Monday, February 21, 2005

Abraham Lincoln: Born-Again Evangelical, Homosexual...or BOTH!

Peter LaBarbera, a professional anti-gay activist takes aim at the recent scholarship that attempts to argue that Lincoln was gay.

Like the thief who thinks everybody steals, America's homosexual movement -- using the twisted 'scholarship' of Dr. Tripp -- is convinced that Abe Lincoln's warm friendships with other men must have been sexual," LaBarbera said.

"The tragedy is that Lincoln, who revered the Bible,* cannot defend himself from the grave, and that even debating this ridiculous charge popularizes it," he added.


Now I'm not sure about our 16th President's sexual orientation and I agree the "Lincoln was gay" thesis is more speculation than proven history. But one thing I've noticed in my studies of the early founders and religion is that some prominent figures in the religious right, figures with whom Labarbera has worked, have done the exact same thing that LaBarbera accuses "gay activists" to have done with Lincoln: claiming historical figures as "one of their own" based on evidence that is either incomplete, speculatory (is that a word?), or sometimes, outright false.

For instance, D. James Kennedy, a very important figure in the religious right, is every bit as much of an historical revisionist as C.A. Tripp, the Lincoln scholar in question, if not more so. And just as Tripp tries to claim Lincoln for gays, Kennedy attempts to claim Lincoln for fundamentalist Christians.

Kennedy bases his entire claim on some passage from an obscure historical book published in the late 1800s, purporting to quote Lincoln.
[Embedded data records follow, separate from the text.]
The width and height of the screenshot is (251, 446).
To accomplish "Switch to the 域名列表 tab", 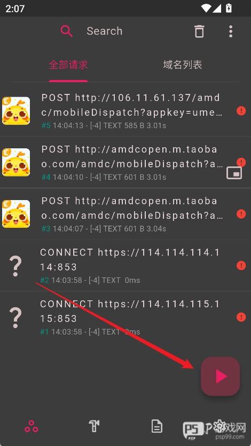I will coord(183,65).
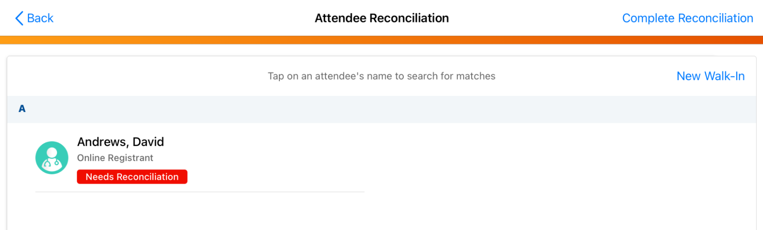Open Andrews, David to search matches
The height and width of the screenshot is (230, 763).
(x=121, y=142)

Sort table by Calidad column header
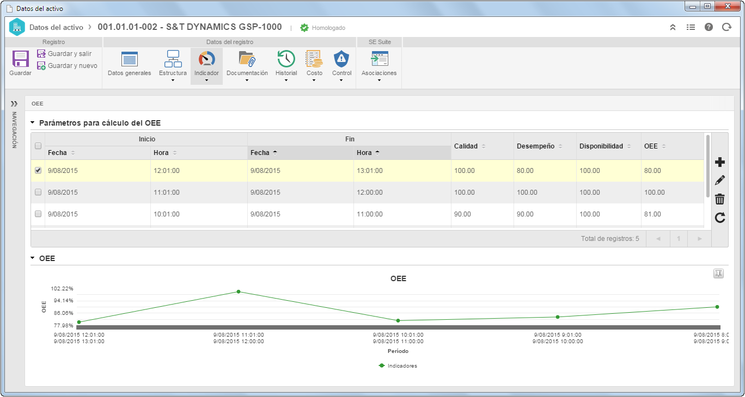pos(466,146)
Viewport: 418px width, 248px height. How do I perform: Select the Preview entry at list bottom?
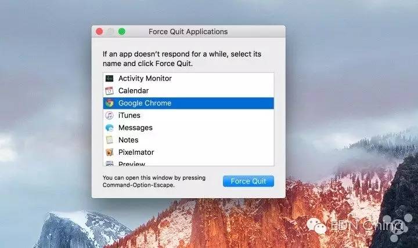[x=188, y=163]
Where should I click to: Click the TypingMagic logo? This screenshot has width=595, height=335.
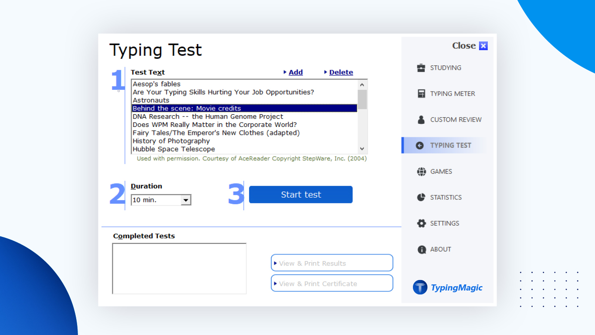click(447, 287)
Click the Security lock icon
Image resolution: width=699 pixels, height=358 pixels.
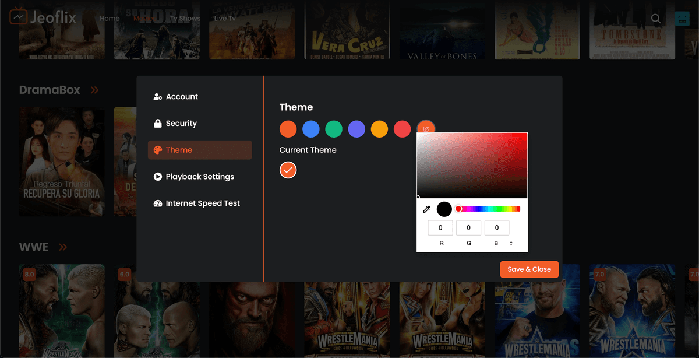pyautogui.click(x=158, y=123)
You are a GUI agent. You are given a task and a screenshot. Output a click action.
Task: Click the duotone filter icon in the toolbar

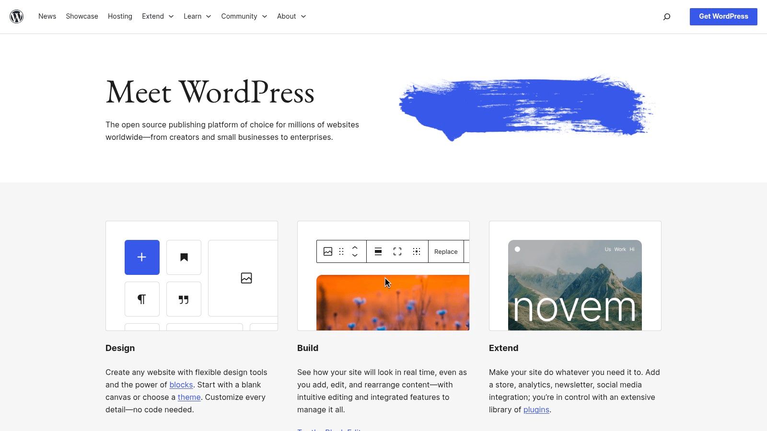pyautogui.click(x=417, y=251)
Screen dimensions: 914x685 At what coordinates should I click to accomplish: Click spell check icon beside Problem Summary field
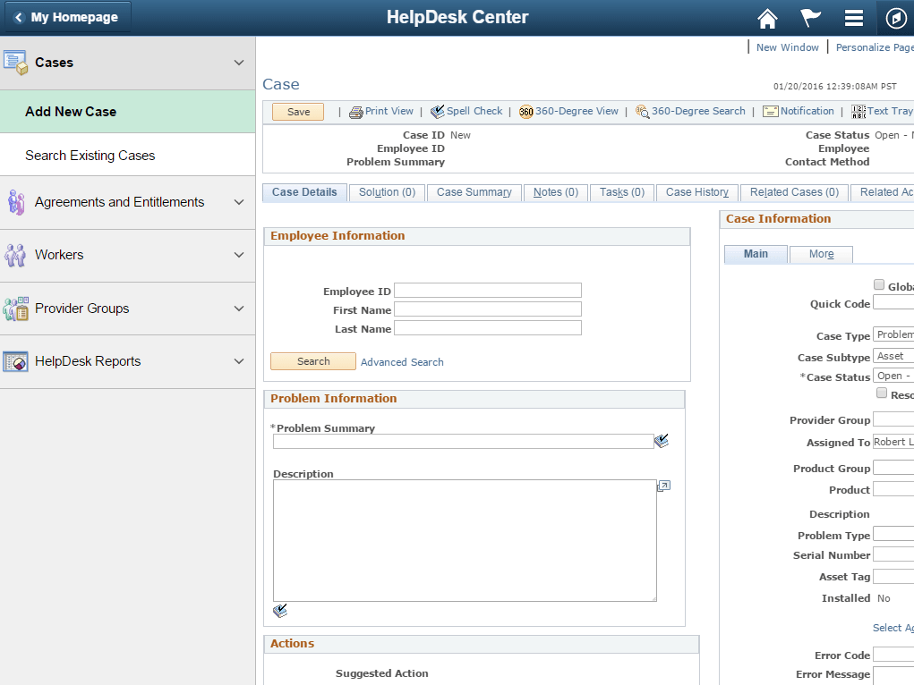coord(662,440)
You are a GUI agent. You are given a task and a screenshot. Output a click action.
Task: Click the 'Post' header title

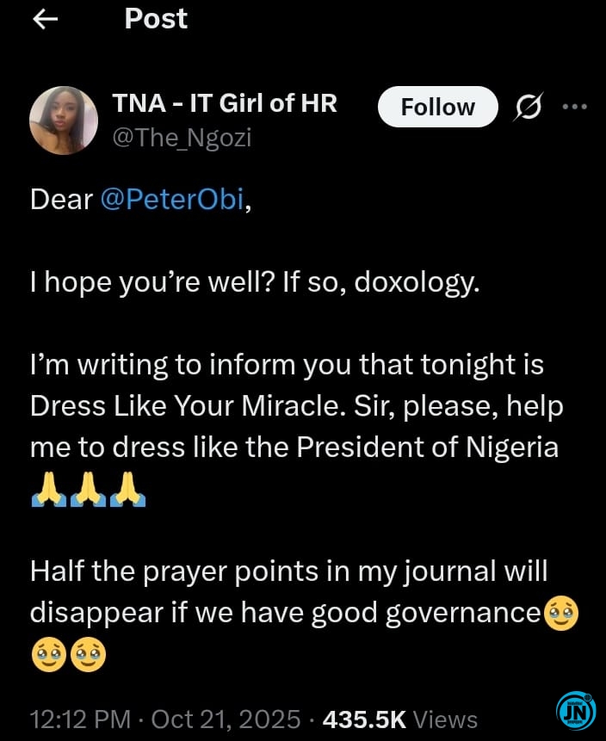156,19
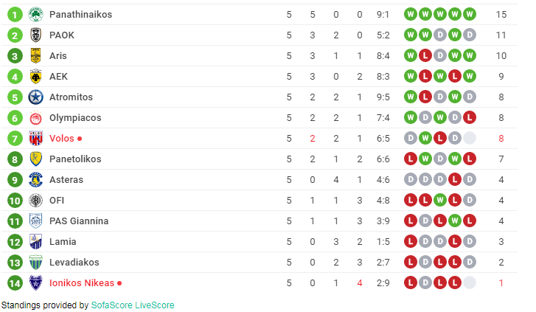Click the PAOK club crest icon

[x=35, y=35]
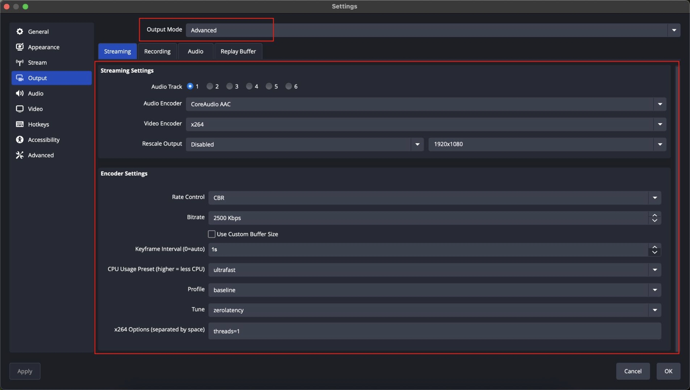Click the OK button
The height and width of the screenshot is (390, 690).
668,371
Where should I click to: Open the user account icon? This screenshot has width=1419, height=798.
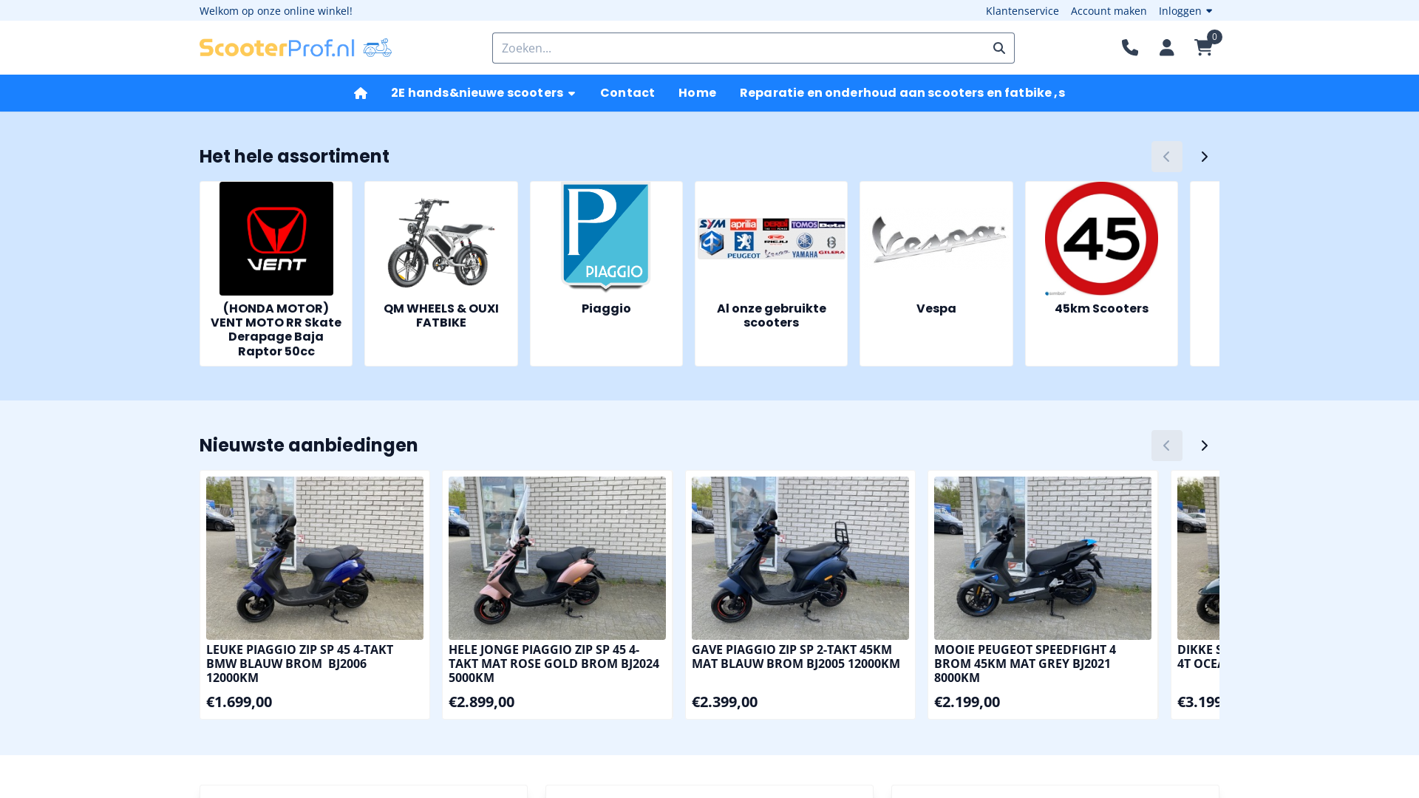1166,47
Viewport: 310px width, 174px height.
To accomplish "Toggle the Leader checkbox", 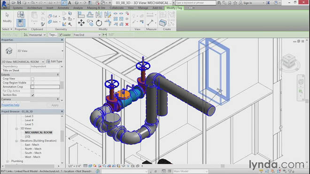I will pos(61,35).
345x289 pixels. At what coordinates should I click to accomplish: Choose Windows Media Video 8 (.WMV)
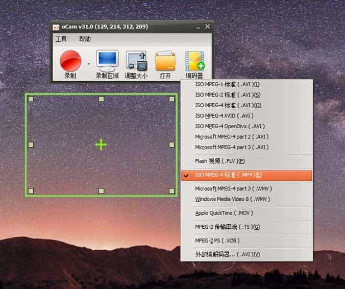coord(233,199)

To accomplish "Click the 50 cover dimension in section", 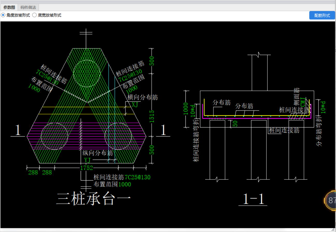I will pos(235,123).
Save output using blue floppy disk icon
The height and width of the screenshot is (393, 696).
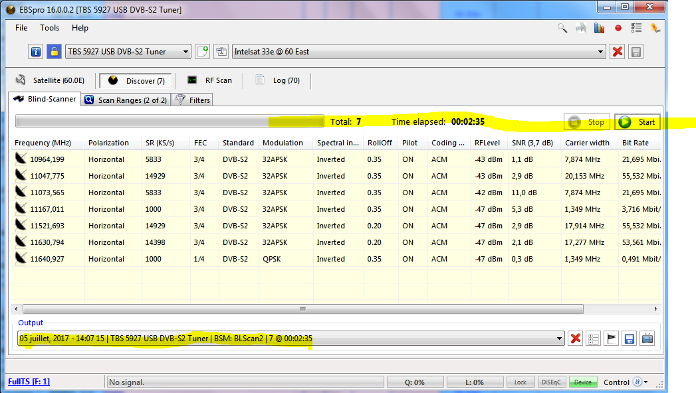coord(629,339)
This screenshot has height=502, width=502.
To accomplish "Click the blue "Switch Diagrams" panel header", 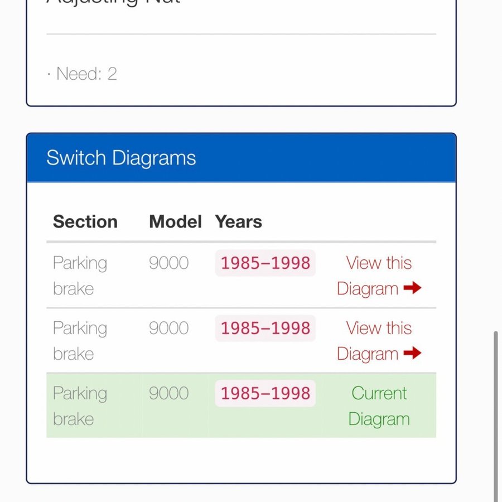I will [x=241, y=158].
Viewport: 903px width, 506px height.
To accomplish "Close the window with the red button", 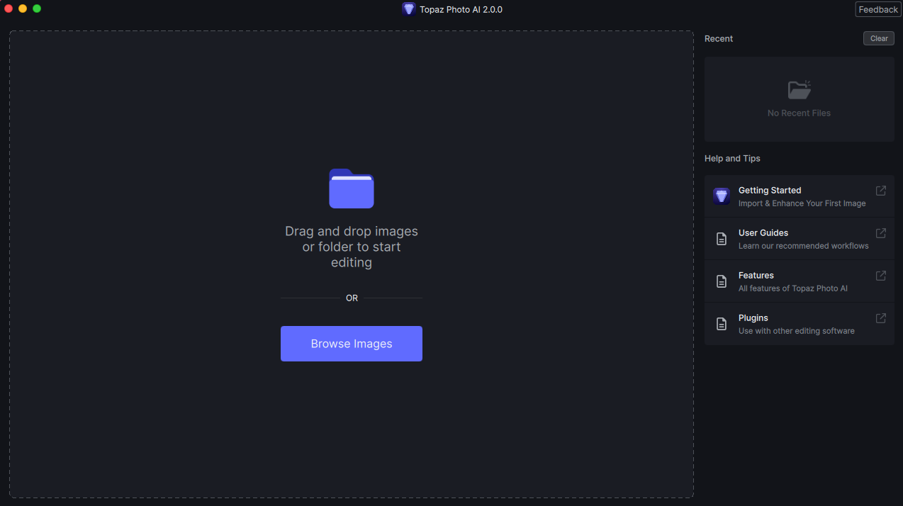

The passage in question states:

"When I left Springfield I asked the people to pray for me. I was not a Christian. When I buried my son, the severest trial of my life, I was not a Christian. But when I went to Gettysburg and saw the graves of thousands of our soldiers, I then and there consecrated myself to Christ. Yes, I do love Jesus."


As far as I know, this quote has never been vetted by serious Lincoln scholars. It's hearsay. Lincoln may or may not have said this. But there is a whole 'lot of other hearsay -- from those who knew Lincoln very well like his long time law-partner -- that demonstrates that Lincoln was a freethinking heretic who died an unbeliever in any kind of Christian orthodoxy. You can read the vast conflicting testimony here.

Lincoln, of course, never publicly declared himself to be a born-again believer. He had two years before the purported time of his conversion and his death to do so. Kennedy claims that Lincoln was about to before he was assassinated. As the Church Lady would say, "how convenient."

Kennedy also claims George Washington as an born-again evangelical Christian. In reality, there is no credible evidence that Washington was anything more than a deist-unitarian. True, he attended a Christian Church. But as historian Paul F. Boller has noted:

[I]f to believe in the divinity and resurrection of Christ and his atonement for the sins of man and to participate in the sacrament of the Lord's Supper are requisites for the Christian faith, then Washington, on the evidence which we have examined, can hardly be considered a Christian, except in the most nominal sense.


Kennedy on the other hand rests his entire case for George Washington's orthodox Christianity on Washington's mythical prayer book, which has been debunked by serious scholars.

The religious right likewise have also tried to claim Madison and even Jefferson (like Washington, both of them deist-unitarians) as fundamentalist Christians.

*When LaBarbera claims that "Lincoln revered the Bible" I'm not exactly sure what he means, perhaps intimating that Lincoln became a fundamentalist Christian. Lincoln certainly knew the Bible very well and could cite it to his political advantage. And he may very well have loved the Bible as a piece of literature; how relevant that is to the "Lincoln is gay" debate, I'm not sure -- unless one could prove that Lincoln believed the entire Bible, including its anti-gay passages, to be inerrant. Certainly there have been gay scholars of the Bible who love it as a work of historical literature, without believing in the literalness of its anti-gay passages. Jefferson knew the Bible as well as anyone else and loved parts of it, characterizing Jesus' words as "diamonds." But he also categorized other parts of it as a fraudulent "dunghill" and edited out that in which he disbelieved.